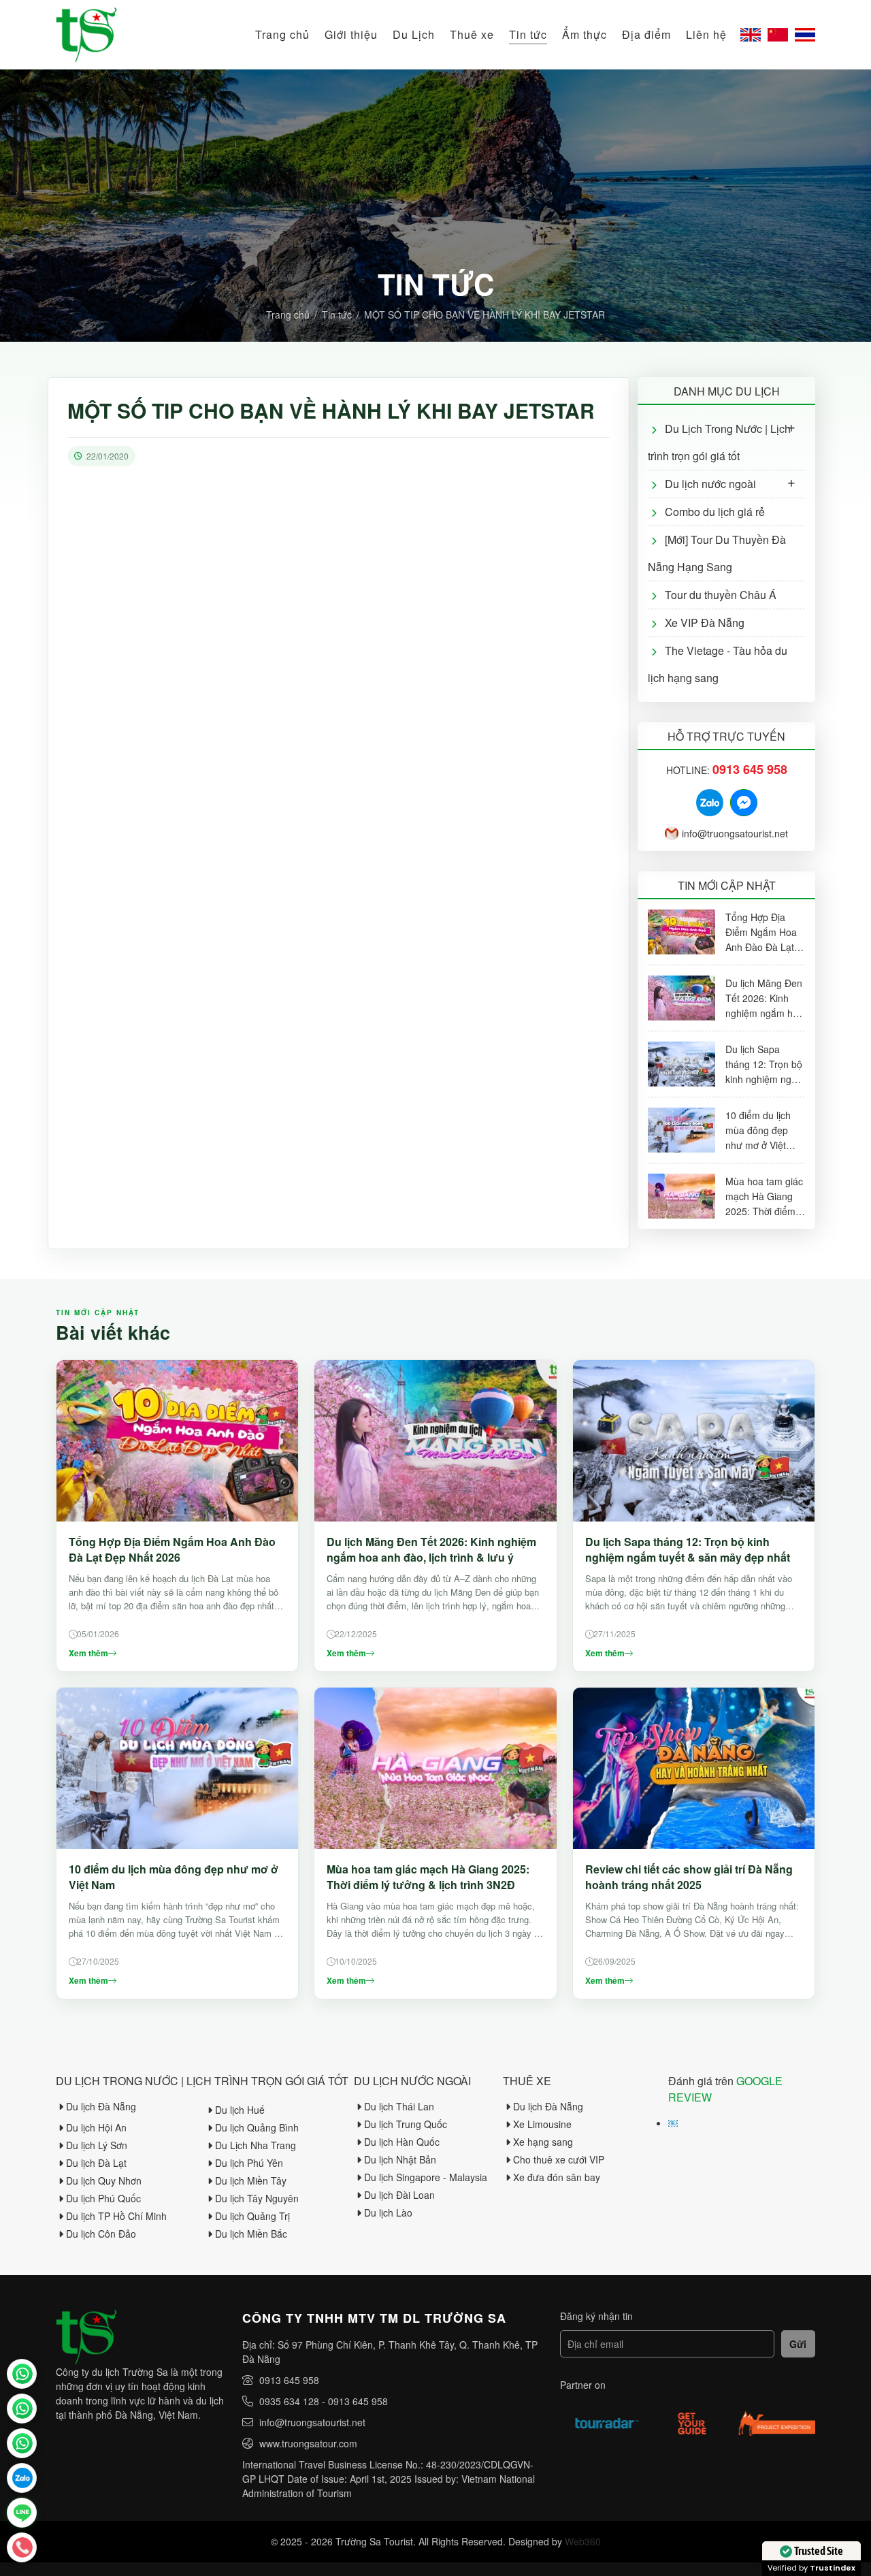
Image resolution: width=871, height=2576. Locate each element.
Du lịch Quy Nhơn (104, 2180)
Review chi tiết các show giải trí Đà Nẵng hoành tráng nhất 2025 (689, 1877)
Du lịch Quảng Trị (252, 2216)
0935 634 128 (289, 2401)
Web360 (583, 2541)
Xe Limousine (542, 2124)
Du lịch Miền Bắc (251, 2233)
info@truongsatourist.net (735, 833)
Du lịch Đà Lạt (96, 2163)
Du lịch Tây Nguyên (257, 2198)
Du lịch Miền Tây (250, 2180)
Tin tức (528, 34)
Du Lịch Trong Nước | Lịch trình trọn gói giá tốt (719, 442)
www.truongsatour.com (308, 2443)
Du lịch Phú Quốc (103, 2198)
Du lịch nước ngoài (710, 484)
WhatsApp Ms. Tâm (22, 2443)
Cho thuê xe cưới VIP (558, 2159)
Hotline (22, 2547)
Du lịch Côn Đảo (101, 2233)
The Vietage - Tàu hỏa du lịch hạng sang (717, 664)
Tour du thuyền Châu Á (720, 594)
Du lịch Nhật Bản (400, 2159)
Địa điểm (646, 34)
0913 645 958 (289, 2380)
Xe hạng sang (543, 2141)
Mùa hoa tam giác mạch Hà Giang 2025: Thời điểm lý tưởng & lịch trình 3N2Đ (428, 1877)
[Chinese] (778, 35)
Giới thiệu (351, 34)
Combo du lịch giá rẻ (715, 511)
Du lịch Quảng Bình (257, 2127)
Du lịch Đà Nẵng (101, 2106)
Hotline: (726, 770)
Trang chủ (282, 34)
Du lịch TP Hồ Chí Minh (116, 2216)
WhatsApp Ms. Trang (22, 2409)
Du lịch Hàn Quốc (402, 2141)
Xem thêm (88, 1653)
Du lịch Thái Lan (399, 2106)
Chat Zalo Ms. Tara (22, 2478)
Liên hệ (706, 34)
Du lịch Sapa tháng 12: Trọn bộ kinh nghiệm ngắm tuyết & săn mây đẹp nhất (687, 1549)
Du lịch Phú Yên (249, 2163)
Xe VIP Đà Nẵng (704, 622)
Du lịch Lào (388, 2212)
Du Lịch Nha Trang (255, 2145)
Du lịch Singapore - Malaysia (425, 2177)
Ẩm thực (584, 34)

+ + + + +

- [Exercise goal]: From the entries above, extract only the lines running from the one containing "Cho thuê xe cưới VIP (558, 2159)" through the one containing "Liên hệ (706, 34)", inclusive.

- [Written response]:
Cho thuê xe cưới VIP (558, 2159)
Hotline (22, 2547)
Du lịch Côn Đảo (101, 2233)
The Vietage - Tàu hỏa du lịch hạng sang (717, 664)
Tour du thuyền Châu Á (720, 594)
Du lịch Nhật Bản (400, 2159)
Địa điểm (646, 34)
0913 645 958 (289, 2380)
Xe hạng sang (543, 2141)
Mùa hoa tam giác mạch Hà Giang 2025: Thời điểm lý tưởng & lịch trình 3N2Đ (428, 1877)
[Chinese] (778, 35)
Giới thiệu (351, 34)
Combo du lịch giá rẻ (715, 511)
Du lịch Quảng Bình (257, 2127)
Du lịch Đà Nẵng (101, 2106)
Hotline: (726, 770)
Trang chủ (282, 34)
Du lịch TP Hồ Chí Minh (116, 2216)
WhatsApp Ms. Trang (22, 2409)
Du lịch Hàn Quốc (402, 2141)
Xem thêm (88, 1653)
Du lịch Thái Lan (399, 2106)
Chat Zalo Ms. Tara (22, 2478)
Liên hệ (706, 34)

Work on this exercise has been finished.